My maths teacher ignored everyone in the class apart from those on his table of favourites and woe betide anyone that stepped out of line, made a noise or even asked a question. But no doubt those that were his favourites would think that he was exceptional and he was revered by parents and the head.

Ribenaberry12 · 06/09/2024 21:15

If she’s a qualified maths teacher in a secondary school then the only thing your DD’s gotta be is grateful. She might be scary but if she knows what she’s doing you gotta roll with it cos recruitment is so bad there ain’t no one waiting in the wings to replace her if she leaves and DD will just end up with supply all year.
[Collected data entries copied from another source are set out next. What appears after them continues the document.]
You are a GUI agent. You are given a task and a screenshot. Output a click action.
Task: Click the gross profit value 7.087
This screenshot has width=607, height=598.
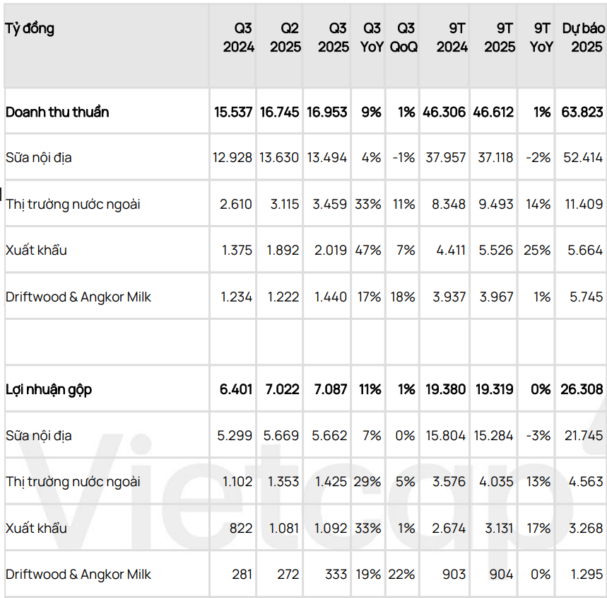pyautogui.click(x=329, y=389)
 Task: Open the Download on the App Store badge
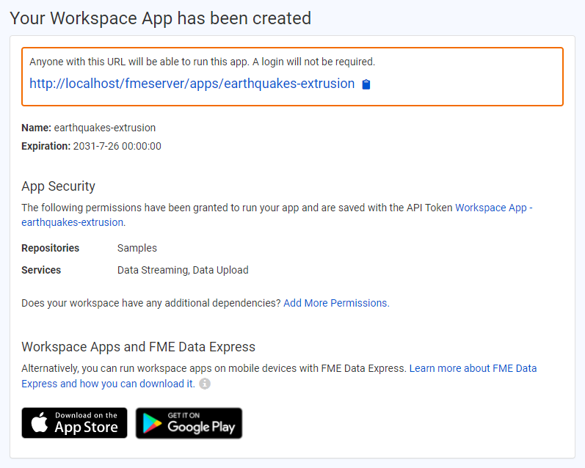(x=74, y=423)
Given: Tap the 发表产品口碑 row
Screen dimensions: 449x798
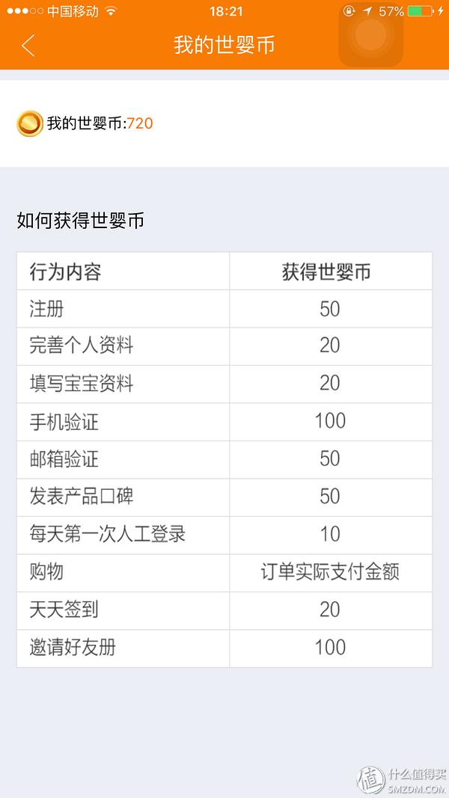Looking at the screenshot, I should pyautogui.click(x=123, y=497).
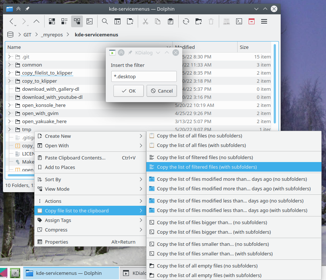Open the Find search bar
The image size is (326, 280).
[105, 21]
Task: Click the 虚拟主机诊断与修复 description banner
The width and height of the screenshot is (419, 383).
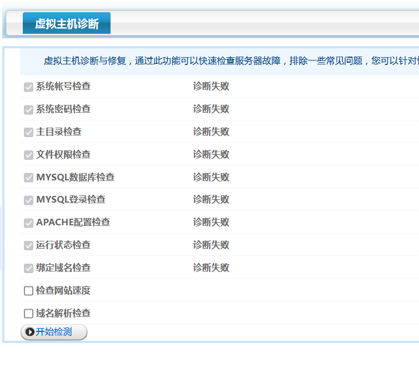Action: pos(222,61)
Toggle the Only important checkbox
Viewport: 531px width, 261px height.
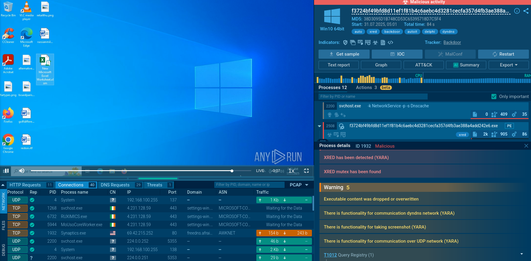[494, 97]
It’s a shitty, thankless job in schools right now and no one wants to do it.

HomeTruth · 06/09/2024 21:19

FrippEnos · 06/09/2024 21:11

Why do you think that I don't believe you?
I definitely believe that you consider these teachers to be wankers.
I have no other frame of reference for them.

I also believe that your opinion is coloured by your age and perception of that time of your life.

I also know that the teachers that you don't like would be under a huge amount of stress to provide results as you say it was/is a high achieving school.

I also know that my opinion of quite a few of my teachers differs from my friends due to different classes and my opinion of my teachers will differ from some of those that where in the same class.

My maths teacher ignored everyone in the class apart from those on his table of favourites and woe betide anyone that stepped out of line, made a noise or even asked a question. But no doubt those that were his favourites would think that he was exceptional and he was revered by parents and the head.

Yes, I appreciate that this is all likely true. And I definitely recognise the teacher in your last paragraph. The school ignored bullying, struggling children, kids with mental health. If you had a tough time emotionally you were ‘disciplined’ until they fell into line - I was one of those children and it messed me up, it still does. So yes, maybe this is why I find strictness unnecessary, especially having seen teachers who managed to deal with children without it.

So yes, maybe I am skewed in my point of view, but knowing how strictness can affect kids, I can’t agree that it’s the right course of action in every situation or that teachers who aren’t strict are not in control.

I think I’m going to have to leave this thread as it’s actually a lot.

EnidSpyton · 06/09/2024 21:21

Combattingthemoaners · 06/09/2024 20:52

“I’ve finished this page what shall I do?”

“Shall I write the long date or short date?”

holds book into the air and shouts ”Do you think I should start this lesson on this page or go onto the next one?”

”How many lines should I leave after the title?”

x30 every.single.lesson. Don’t even get me started on sticking something in their book!

😂😂😂

'I've finished the page what shall I do?' drives me insane every.single September.

What have they been doing in Year 6 that they don't know what to do when they get to the end of the page in their exercise book?! It beggars belief.

My usual response is 'oh dear, you'll have to write on the table then, won't you?' Cue lots of shocked little faces...

Only those of us who have to break in Year 7s every year truly get it! Sending solidarity!

Waterboatlass · 06/09/2024 21:22

Don't speak to the school (certainly not yet). Tell her to give it a chance, stick with it, do the work to the best of her ability, think things through herself and if she has a question ask with confidence. It's fine to ask questions. Some of the absolute best teachers I had were absolute tartars but it worked well for them as less time was spend on discipline and we learnt a lot of their subjects. Some of the best They were actually fantastic people and really funny too when routine got settled. Let her do their job and see how it goes. Reassure her it isn't personal and teachers have different methods for managing the class.